--- Provided records Enclosed Below ---
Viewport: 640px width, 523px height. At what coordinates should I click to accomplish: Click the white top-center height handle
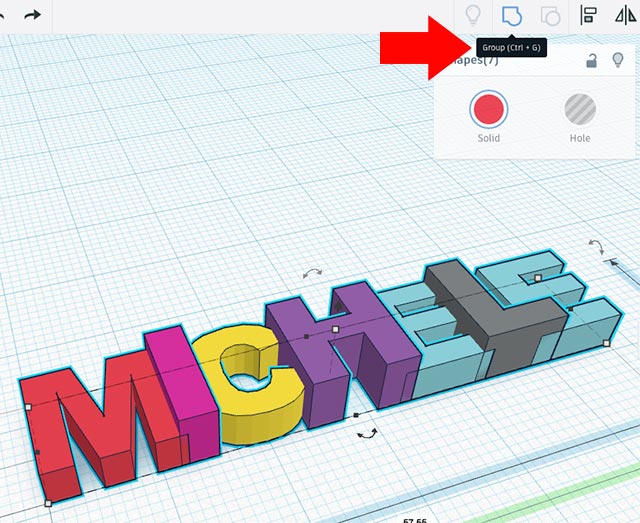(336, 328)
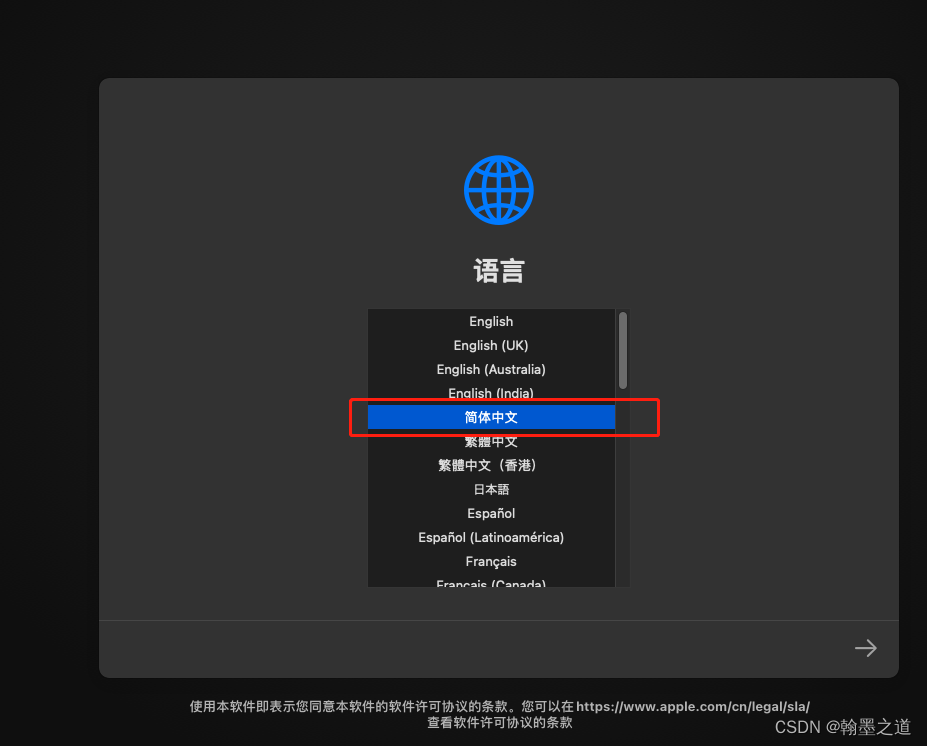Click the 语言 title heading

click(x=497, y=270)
--- End of Enclosed Provided records ---
--- Provided records Enclosed Below ---
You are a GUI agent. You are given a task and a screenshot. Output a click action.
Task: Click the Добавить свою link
--- End of Enclosed Provided records ---
--- Provided records Enclosed Below ---
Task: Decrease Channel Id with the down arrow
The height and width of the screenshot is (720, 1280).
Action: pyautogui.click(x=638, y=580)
--- End of Enclosed Provided records ---
▶ Instructions for the task
Look above for the line holding "You are a GUI". Print it and every line after it, exactly, through the line holding "Task: Click the Добавить свою link".

▶ Solution for this problem
You are a GUI agent. You are given a task and a screenshot. Output a click action.
Task: Click the Добавить свою link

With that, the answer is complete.